# What you will do
Can you turn the rows below into a Markdown table with a "No." column for the line number and a "Text" column for the line itself, leaving out any blank lines?

-.-.-

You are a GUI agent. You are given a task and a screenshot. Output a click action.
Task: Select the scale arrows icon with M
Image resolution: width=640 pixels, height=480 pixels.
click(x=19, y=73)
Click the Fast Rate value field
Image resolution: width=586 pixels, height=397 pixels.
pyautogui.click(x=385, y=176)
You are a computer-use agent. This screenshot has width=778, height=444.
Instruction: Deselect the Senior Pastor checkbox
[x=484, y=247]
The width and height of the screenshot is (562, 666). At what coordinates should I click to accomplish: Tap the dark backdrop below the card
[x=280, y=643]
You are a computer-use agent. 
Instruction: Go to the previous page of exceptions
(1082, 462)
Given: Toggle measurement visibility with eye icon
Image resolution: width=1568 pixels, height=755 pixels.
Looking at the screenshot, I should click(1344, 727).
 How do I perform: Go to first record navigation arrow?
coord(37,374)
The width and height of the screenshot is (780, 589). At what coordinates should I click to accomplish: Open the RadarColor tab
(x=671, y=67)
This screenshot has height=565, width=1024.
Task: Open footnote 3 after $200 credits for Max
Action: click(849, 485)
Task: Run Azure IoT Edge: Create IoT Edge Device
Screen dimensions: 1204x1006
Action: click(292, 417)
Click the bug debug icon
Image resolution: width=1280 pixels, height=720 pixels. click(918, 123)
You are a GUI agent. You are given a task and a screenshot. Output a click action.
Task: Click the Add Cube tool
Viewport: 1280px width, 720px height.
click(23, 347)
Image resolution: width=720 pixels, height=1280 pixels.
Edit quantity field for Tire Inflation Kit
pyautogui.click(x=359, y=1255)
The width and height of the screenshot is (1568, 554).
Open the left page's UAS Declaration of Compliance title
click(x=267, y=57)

-.-.-

# Written answer
| No. | Text |
|---|---|
| 1 | You are a GUI agent. You are given a task and a screenshot. Output a click action. |
| 2 | Task: Select the scale arrows icon with M |
| 3 | Image resolution: width=640 pixels, height=480 pixels. |
| 4 | click(x=19, y=73) |
| 5 | Click the Fast Rate value field |
| 6 | Image resolution: width=586 pixels, height=397 pixels. |
| 7 | pyautogui.click(x=385, y=176) |
| 8 | You are a computer-use agent. This screenshot has width=778, height=444. |
| 9 | Instruction: Deselect the Senior Pastor checkbox |
| 10 | [x=484, y=247] |
| 11 | The width and height of the screenshot is (562, 666). At what coordinates should I click to accomplish: Tap the dark backdrop below the card |
| 12 | [x=280, y=643] |
| 13 | You are a computer-use agent.  |
| 14 | Instruction: Go to the previous page of exceptions |
| 15 | (1082, 462) |
| 16 | Given: Toggle measurement visibility with eye icon |
| 17 | Image resolution: width=1568 pixels, height=755 pixels. |
| 18 | Looking at the screenshot, I should click(1344, 727). |
| 19 |  How do I perform: Go to first record navigation arrow? |
| 20 | coord(37,374) |
| 21 | The width and height of the screenshot is (780, 589). At what coordinates should I click to accomplish: Open the RadarColor tab |
| 22 | (x=671, y=67) |
| 23 | This screenshot has height=565, width=1024. |
| 24 | Task: Open footnote 3 after $200 credits for Max |
| 25 | Action: click(849, 485) |
| 26 | Task: Run Azure IoT Edge: Create IoT Edge Device |
| 27 | Screen dimensions: 1204x1006 |
| 28 | Action: click(292, 417) |
| 29 | Click the bug debug icon |
| 30 | Image resolution: width=1280 pixels, height=720 pixels. click(918, 123) |
| 31 | You are a GUI agent. You are given a task and a screenshot. Output a click action. |
| 32 | Task: Click the Add Cube tool |
| 33 | Viewport: 1280px width, 720px height. |
| 34 | click(23, 347) |
| 35 | Image resolution: width=720 pixels, height=1280 pixels. |
| 36 | Edit quantity field for Tire Inflation Kit |
| 37 | pyautogui.click(x=359, y=1255) |
| 38 | The width and height of the screenshot is (1568, 554). |
| 39 | Open the left page's UAS Declaration of Compliance title |
| 40 | click(x=267, y=57) |